• _TO DO_: Which stock ticker symbols appear in parentheses in the passage on tech stock returns below?

Sometimes, an investment strategy is more logical than successful in practice. For example, 10 years ago, investing in the personal computer space seemed like a great way to profit from progress. The three industry leaders, Microsoft (MSFT, $26.69), Intel (INTC, $21.25) and Dell (DELL, $11.06), all had promising future.
Paul Price (at Real Money Pro, subscription required) calculated that the 10-year EPS for MSFT, INTC and DELL grew by 180%, 144% and 62.5% respectively. Dividends increased from little or nothing, to 2.9% (DELL), 3.4% (MSFT) and 4.3% (INTC) over the same period.
These tech companies did well, but their share prices didn't closely reflect the growth in earnings. The P/Es got compressed. While Intel and Microsoft showed "moderately positive total returns," Dell dropped 60%. Paul determined that had we bought equal dollar weights of all three, we'd have less value now than when we started in 2003.
Charts by Paul (click on to enlarge):
Apple (AAPL, $523), on the other hand, has performed spectacularly well, up until several months ago. For those who bought Apple during the past year, it's a mixed bag. With Apple trading at around $523, buyers near the 52-week low ($419) are up around 25%. Those buying near September highs ($705) are down around 25%.
While AAPL's share price is high, its trailing P/E is only 12, reflecting skepticism regarding its future growth rate. Ten years ago, MSFT, INTC and DELL traded at P/Es of 25 to 30. Now their P/Es are near 14, 7 and 9, respectively. This P/E compression is typical of tech stocks as a company transitions from a growth to a "mature" company.
Joshua M. Brown described the situation in December:
"In the past week alone, Apple's seen $38 billion lopped off its market cap. With the stock closing at $509 yesterday, it's lost 200 points per share from the September high or $180 billion in total market cap. To put that into perspective, $180 billion is one McDonalds plus one Disney. It's Nike plus Starbucks plus Ford Motor plus Time Warner. This is a demented amount of lost capitalization for such a short period of time and in so healthy a company.

Target position records
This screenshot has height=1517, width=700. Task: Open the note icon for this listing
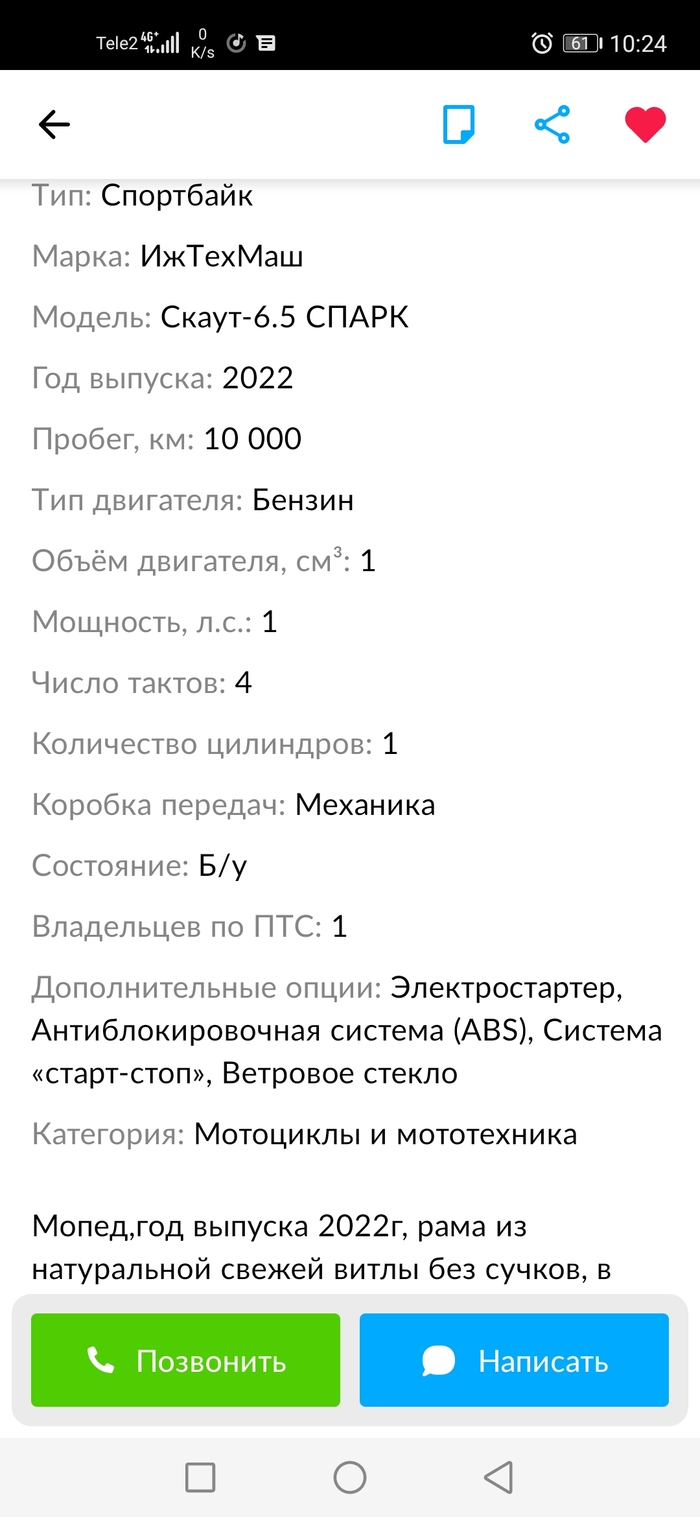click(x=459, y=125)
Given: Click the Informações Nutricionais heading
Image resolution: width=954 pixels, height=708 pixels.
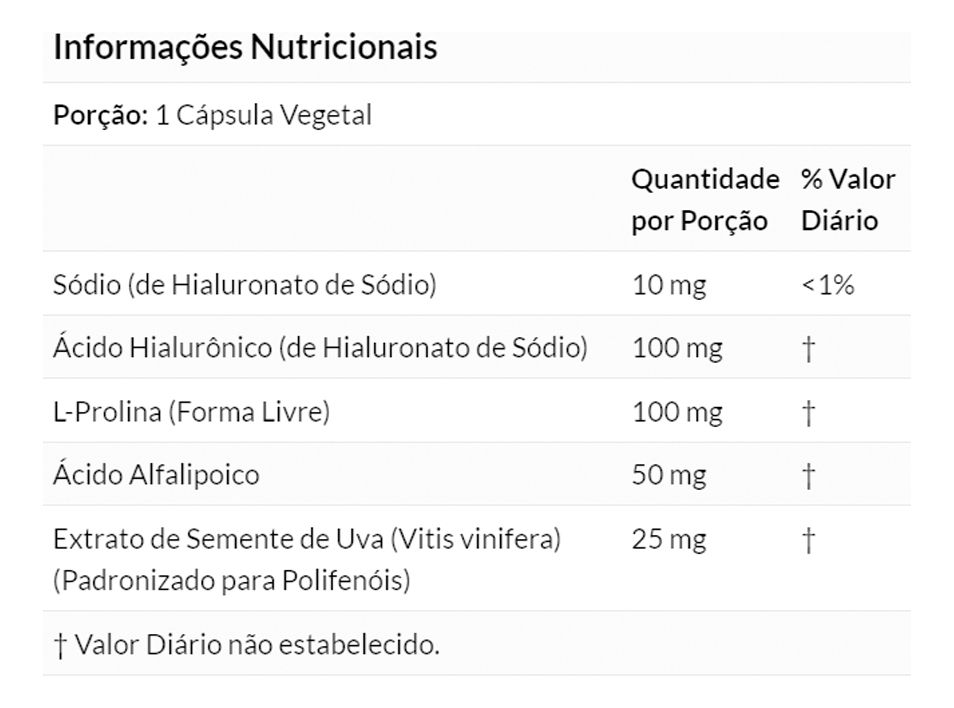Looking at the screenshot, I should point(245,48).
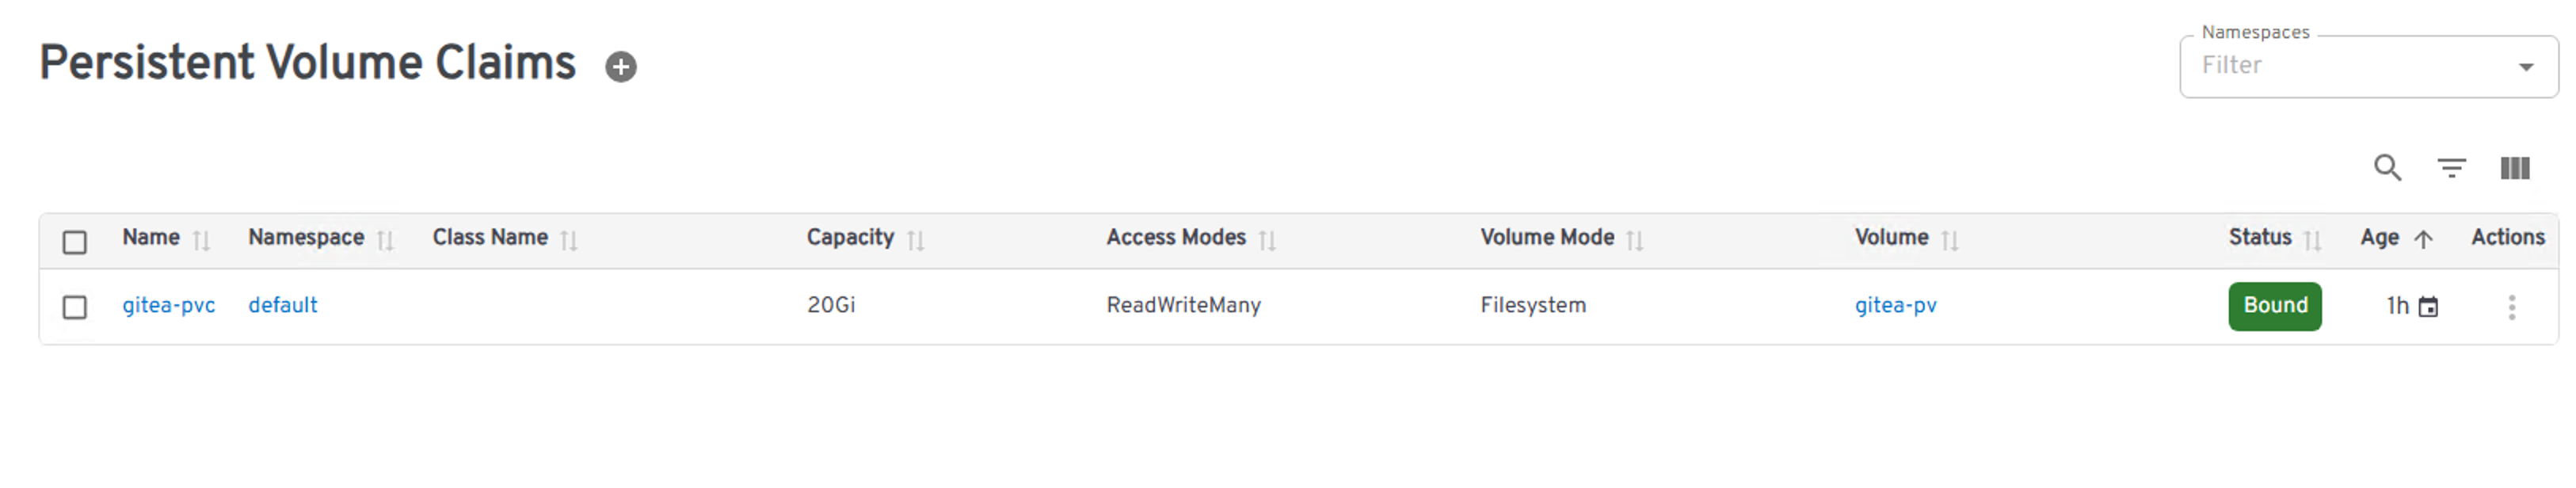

* * *

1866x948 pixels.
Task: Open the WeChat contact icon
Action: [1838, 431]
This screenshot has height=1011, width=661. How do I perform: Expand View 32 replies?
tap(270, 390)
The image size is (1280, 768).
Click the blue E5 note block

• _SOLUTION TO THE PROBLEM_: MSFT, INTC, DELL, AAPL